Iglesias

Norfieddu, simbolo del carnevale iglesiente: la storia

Lo spettacolare rogo che chiude gli appuntamenti prima della Quaresima ha un significato molto profondo

Norfieddu, simbolo del carnevale iglesiente: la storia

Di: Alessandra Leo, foto di Pierino Vargiu


Il Carnevale a Iglesias è attesissimo dalla popolazione. Sono tanti gli appuntamenti di festa, scherzetti e divertimento, come la mascherata, la zippolata e la pentolaccia, che si concludono con l’immancabile e spettacolare  Rogo di Norfieddu nel suggestivo centro storico della città sulcitana.

Il fantoccio simbolo del Carnevale iglesiente, che a causa del suo aspetto spettrale e del suo colore nero come il carbone delle miniere sulcitane, fa paura, soprattutto ai bimbi, ha una lunga e significativa storia che comincia dai primi decenni dell’800.

Nel pittoresco capoluogo del Sulcis si usava allora praticare il lancio delle arance e le corse a cavallo per le vie del centro storico: partecipava tutta la popolazione, ogni ceto sociale veniva coinvolto e il divertimento era assicurato.

Il giorno 10 marzo 1848, il Regio Vicario di Polizia Don Costantino Rodriguez segnalava al Vicerè che “Nei tre giorni di carnevale una clamorosa riunione di persone dilettavansi nel gittare su qualunque soggetto, senza distinzione di ceto, di condizione e di carattere, fiore di stuoja, cruscone e ceneri, compromettendo il buon ordine della città e facendo nascere anche delle risse colla truppa qui stanziata, e nel terzo giorno ingrossò talmente l’adunata che contava da 500 e più persone, tra le quali si vedevano anche Cavalieri, Notai ed altri Signori, e si ebbe qualche disordine nelle case di vari particolari alle quali recavasi la moltitudine per costringere i padroni di casa ad unirsi seco loro”.

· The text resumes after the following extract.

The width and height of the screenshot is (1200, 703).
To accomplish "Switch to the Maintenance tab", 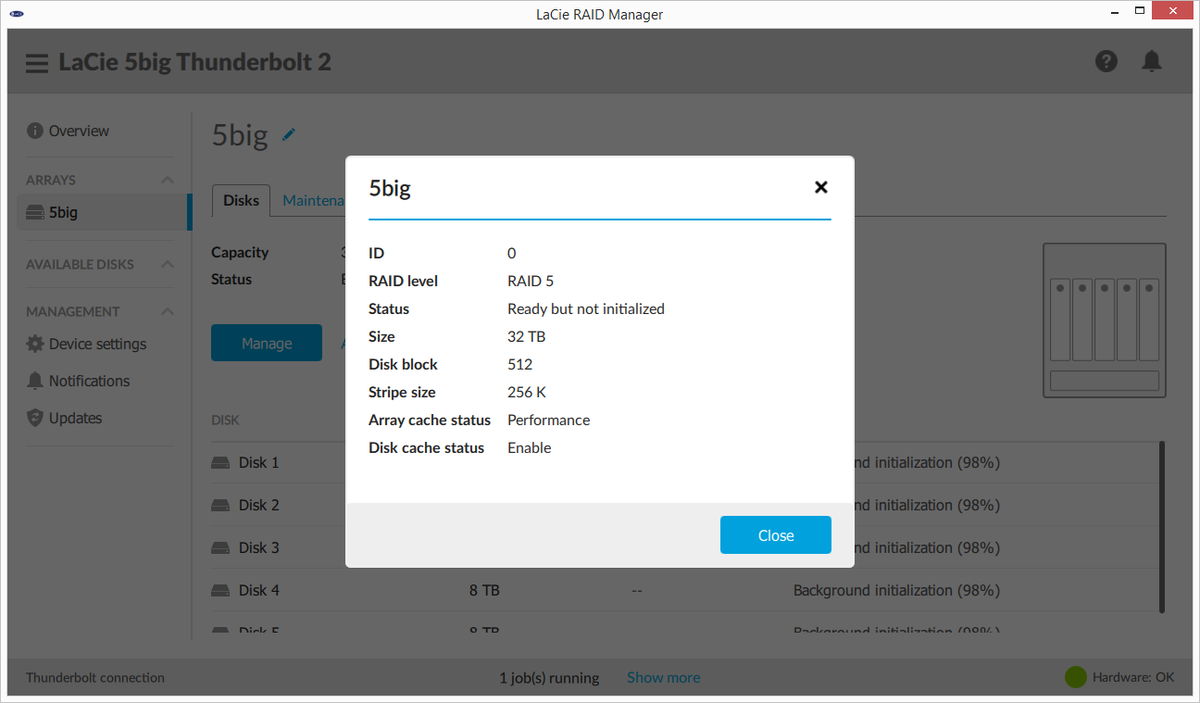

Ancora oggi sono tre le giornate del Carnevale iglesiente e corrispondono a tre apparizioni: durante la sera del primo giorno, le maschere girano per le vie del centro storico con l’intento di liberare la popolazione dalle emozioni negative manifestate durante l’inverno a causa del freddo, della fame, del buio, come il sospetto, l’invidia, l’indifferenza, la testardaggine, la saccenza e intrigo.

Norfieddu, spirito buono ma brutto, girava per la città assieme alle maschere, liberando le persone dai sentimenti negativi ma, visto il suo aspetto, seminava il panico e il suo obiettivo non veniva raggiunto.
Durante la seconda giornata, i personaggi-vittima, coloro che avevano assorbito tutte le negatività, cercavano aiuto e sostegno per il processo che si sarebbe tenuto nella serata finale, la terza, tra le vie del centro.

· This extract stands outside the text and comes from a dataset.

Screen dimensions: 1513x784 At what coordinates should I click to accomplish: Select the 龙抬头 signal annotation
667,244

Norfieddu cercava di aiutarli ma, sempre a causa del suo aspetto, aumentava gli atteggiamenti negativi tra le persone. Chi non veniva spaventato, rideva di lui e lo prendeva per pazzo.

Solo la Dea Madre, che aveva visto in lui la bontà d’animo, lo confortava.
La terza serata, quella più attesa, vedeva l’apparizione di sei maschere tipiche, Suspettosu, Intragneri, Oghiànu, Indiferenti, Corriatzu e Sabiu, e le rispettive vittime davano il via al corteo, al processo, e al rogo.

L’inquisitore processava e condannava Norfieddu perché giudicato colpevole di tutti i mali della città, mentre i veri colpevoli erano proprio l’Inquisitore e le altre maschere.

Mentre il popolo, ignaro di tutto, continuava a crederlo colpevole, la Dea Madre decise di proteggerlo a tutti i costi, sostituendolo con un fantoccio che sarebbe andato al rogo al suo posto, illudendo così la gente di essersi liberata dei mali e riportando gli animi alla normalità.

"Norfieddu scancioffau d'anti abbruxau" urla la popolazione all'unisono, e se ne torna a casa a prepararsi in tranquillità per la Quaresima.

Il processo con rogo a Norfieddu  rappresenta il confronto tra il bello ed il brutto, il buono e cattivo, l’ancestrale e il contemporaneo, e soprattutto insegna che non bisogna mai fermarsi alle apparenze ma andare in fondo a ogni situazione.